◆ **PROBLEM TO SOLVE**
Can you reproduce each of the following rows word for word, without changing anything?
— START OF RECORDS FOR THE TASK —
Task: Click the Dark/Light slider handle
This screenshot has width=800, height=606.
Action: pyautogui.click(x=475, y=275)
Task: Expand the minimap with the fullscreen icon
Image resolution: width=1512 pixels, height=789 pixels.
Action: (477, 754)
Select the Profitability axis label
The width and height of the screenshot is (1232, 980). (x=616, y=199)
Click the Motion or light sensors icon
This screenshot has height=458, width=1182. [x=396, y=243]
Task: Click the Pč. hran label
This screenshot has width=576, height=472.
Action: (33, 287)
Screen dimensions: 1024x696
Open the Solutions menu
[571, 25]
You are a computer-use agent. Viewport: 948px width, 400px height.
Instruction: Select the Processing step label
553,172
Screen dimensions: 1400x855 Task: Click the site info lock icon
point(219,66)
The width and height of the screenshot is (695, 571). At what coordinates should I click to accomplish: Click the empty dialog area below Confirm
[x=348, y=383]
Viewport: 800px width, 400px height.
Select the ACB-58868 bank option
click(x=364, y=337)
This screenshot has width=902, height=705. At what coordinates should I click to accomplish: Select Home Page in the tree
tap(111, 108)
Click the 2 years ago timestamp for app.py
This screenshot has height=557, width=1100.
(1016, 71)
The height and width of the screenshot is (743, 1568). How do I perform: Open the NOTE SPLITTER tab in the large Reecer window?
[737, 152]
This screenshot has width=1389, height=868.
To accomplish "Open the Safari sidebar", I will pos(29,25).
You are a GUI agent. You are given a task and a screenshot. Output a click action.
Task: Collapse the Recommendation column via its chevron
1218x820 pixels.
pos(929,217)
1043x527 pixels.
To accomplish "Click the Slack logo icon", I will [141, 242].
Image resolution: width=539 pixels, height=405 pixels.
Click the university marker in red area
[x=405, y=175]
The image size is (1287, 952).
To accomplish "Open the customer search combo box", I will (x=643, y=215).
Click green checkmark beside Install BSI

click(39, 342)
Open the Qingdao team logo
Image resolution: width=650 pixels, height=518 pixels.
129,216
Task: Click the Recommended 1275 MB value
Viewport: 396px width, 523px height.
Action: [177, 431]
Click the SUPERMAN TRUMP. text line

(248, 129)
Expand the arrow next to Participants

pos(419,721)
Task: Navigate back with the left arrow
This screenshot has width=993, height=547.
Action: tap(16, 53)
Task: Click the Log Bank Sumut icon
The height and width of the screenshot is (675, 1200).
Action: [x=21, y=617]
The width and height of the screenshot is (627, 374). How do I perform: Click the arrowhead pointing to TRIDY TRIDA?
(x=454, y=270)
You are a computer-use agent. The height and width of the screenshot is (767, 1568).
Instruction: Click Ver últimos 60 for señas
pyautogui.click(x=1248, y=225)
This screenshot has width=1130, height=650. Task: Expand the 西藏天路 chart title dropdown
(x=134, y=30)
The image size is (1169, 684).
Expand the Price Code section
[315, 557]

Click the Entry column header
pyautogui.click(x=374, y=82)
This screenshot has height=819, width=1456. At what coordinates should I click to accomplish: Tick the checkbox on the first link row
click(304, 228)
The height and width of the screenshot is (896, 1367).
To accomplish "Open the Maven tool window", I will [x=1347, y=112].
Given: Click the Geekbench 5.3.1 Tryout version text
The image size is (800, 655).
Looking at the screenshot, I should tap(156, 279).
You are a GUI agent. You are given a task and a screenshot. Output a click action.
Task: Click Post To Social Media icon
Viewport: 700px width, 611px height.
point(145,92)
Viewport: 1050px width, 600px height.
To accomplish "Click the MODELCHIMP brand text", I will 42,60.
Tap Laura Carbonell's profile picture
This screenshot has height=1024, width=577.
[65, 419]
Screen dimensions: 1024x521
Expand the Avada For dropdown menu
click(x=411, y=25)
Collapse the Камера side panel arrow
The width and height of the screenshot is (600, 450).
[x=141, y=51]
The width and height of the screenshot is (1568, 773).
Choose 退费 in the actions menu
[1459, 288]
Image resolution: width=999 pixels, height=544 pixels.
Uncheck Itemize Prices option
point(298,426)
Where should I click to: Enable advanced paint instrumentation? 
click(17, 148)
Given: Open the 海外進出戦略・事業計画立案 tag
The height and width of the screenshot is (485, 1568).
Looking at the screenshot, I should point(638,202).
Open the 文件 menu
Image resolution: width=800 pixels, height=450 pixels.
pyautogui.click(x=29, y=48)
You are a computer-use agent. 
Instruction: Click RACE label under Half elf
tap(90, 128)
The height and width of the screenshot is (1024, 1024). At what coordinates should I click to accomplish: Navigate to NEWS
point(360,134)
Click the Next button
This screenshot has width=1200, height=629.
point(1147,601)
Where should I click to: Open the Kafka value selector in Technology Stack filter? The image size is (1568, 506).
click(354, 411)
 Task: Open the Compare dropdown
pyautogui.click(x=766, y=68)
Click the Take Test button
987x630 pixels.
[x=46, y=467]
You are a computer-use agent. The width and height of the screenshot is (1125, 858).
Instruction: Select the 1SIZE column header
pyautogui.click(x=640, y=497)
— END OF RECORDS FOR THE TASK —
◆ **EXERCISE OUTPUT**
Task: Click the Dark/Light slider handle
This screenshot has width=800, height=606.
Action: pyautogui.click(x=475, y=275)
Task: Expand the minimap with the fullscreen icon
Image resolution: width=1512 pixels, height=789 pixels.
Action: (477, 754)
Select the Profitability axis label
The width and height of the screenshot is (1232, 980). (x=616, y=199)
Click the Motion or light sensors icon
This screenshot has height=458, width=1182. [x=396, y=243]
Task: Click the Pč. hran label
This screenshot has width=576, height=472.
Action: (33, 287)
Screen dimensions: 1024x696
Open the Solutions menu
[571, 25]
You are a computer-use agent. Viewport: 948px width, 400px height.
Instruction: Select the Processing step label
553,172
Screen dimensions: 1400x855 Task: Click the site info lock icon
point(219,66)
The width and height of the screenshot is (695, 571). At what coordinates should I click to accomplish: Click the empty dialog area below Confirm
[x=348, y=383]
Viewport: 800px width, 400px height.
Select the ACB-58868 bank option
click(x=364, y=337)
This screenshot has width=902, height=705. At what coordinates should I click to accomplish: Select Home Page in the tree
tap(111, 108)
Click the 2 years ago timestamp for app.py
This screenshot has height=557, width=1100.
(1016, 71)
The height and width of the screenshot is (743, 1568). How do I perform: Open the NOTE SPLITTER tab in the large Reecer window?
[737, 152]
This screenshot has width=1389, height=868.
To accomplish "Open the Safari sidebar", I will pos(29,25).
You are a GUI agent. You are given a task and a screenshot. Output a click action.
Task: Collapse the Recommendation column via its chevron
1218x820 pixels.
pos(929,217)
1043x527 pixels.
To accomplish "Click the Slack logo icon", I will [141, 242].
Image resolution: width=539 pixels, height=405 pixels.
Click the university marker in red area
[x=405, y=175]
The image size is (1287, 952).
To accomplish "Open the customer search combo box", I will (x=643, y=215).
Click green checkmark beside Install BSI

click(39, 342)
Open the Qingdao team logo
Image resolution: width=650 pixels, height=518 pixels.
129,216
Task: Click the Recommended 1275 MB value
Viewport: 396px width, 523px height.
Action: [177, 431]
Click the SUPERMAN TRUMP. text line

(248, 129)
Expand the arrow next to Participants

pos(419,721)
Task: Navigate back with the left arrow
This screenshot has width=993, height=547.
Action: tap(16, 53)
Task: Click the Log Bank Sumut icon
The height and width of the screenshot is (675, 1200).
Action: [x=21, y=617]
The width and height of the screenshot is (627, 374). How do I perform: Click the arrowhead pointing to TRIDY TRIDA?
(x=454, y=270)
You are a computer-use agent. The height and width of the screenshot is (767, 1568).
Instruction: Click Ver últimos 60 for señas
pyautogui.click(x=1248, y=225)
This screenshot has width=1130, height=650. Task: Expand the 西藏天路 chart title dropdown
(x=134, y=30)
The image size is (1169, 684).
Expand the Price Code section
[315, 557]

Click the Entry column header
pyautogui.click(x=374, y=82)
This screenshot has height=819, width=1456. At what coordinates should I click to accomplish: Tick the checkbox on the first link row
click(304, 228)
The height and width of the screenshot is (896, 1367).
To accomplish "Open the Maven tool window", I will [x=1347, y=112].
Given: Click the Geekbench 5.3.1 Tryout version text
The image size is (800, 655).
Looking at the screenshot, I should tap(156, 279).
You are a GUI agent. You are given a task and a screenshot. Output a click action.
Task: Click Post To Social Media icon
Viewport: 700px width, 611px height.
point(145,92)
Viewport: 1050px width, 600px height.
To accomplish "Click the MODELCHIMP brand text", I will 42,60.
Tap Laura Carbonell's profile picture
This screenshot has height=1024, width=577.
[65, 419]
Screen dimensions: 1024x521
Expand the Avada For dropdown menu
click(x=411, y=25)
Collapse the Камера side panel arrow
The width and height of the screenshot is (600, 450).
[x=141, y=51]
The width and height of the screenshot is (1568, 773).
Choose 退费 in the actions menu
[1459, 288]
Image resolution: width=999 pixels, height=544 pixels.
Uncheck Itemize Prices option
point(298,426)
Where should I click to: Enable advanced paint instrumentation? 
click(17, 148)
Given: Open the 海外進出戦略・事業計画立案 tag
The height and width of the screenshot is (485, 1568).
Looking at the screenshot, I should point(638,202).
Open the 文件 menu
Image resolution: width=800 pixels, height=450 pixels.
pyautogui.click(x=29, y=48)
You are a computer-use agent. 
Instruction: Click RACE label under Half elf
tap(90, 128)
The height and width of the screenshot is (1024, 1024). At what coordinates should I click to accomplish: Navigate to NEWS
point(360,134)
Click the Next button
This screenshot has width=1200, height=629.
point(1147,601)
Where should I click to: Open the Kafka value selector in Technology Stack filter? The image size is (1568, 506).
click(354, 411)
 Task: Open the Compare dropdown
pyautogui.click(x=766, y=68)
Click the Take Test button
987x630 pixels.
[x=46, y=467]
You are a computer-use agent. The width and height of the screenshot is (1125, 858).
Instruction: Select the 1SIZE column header
pyautogui.click(x=640, y=497)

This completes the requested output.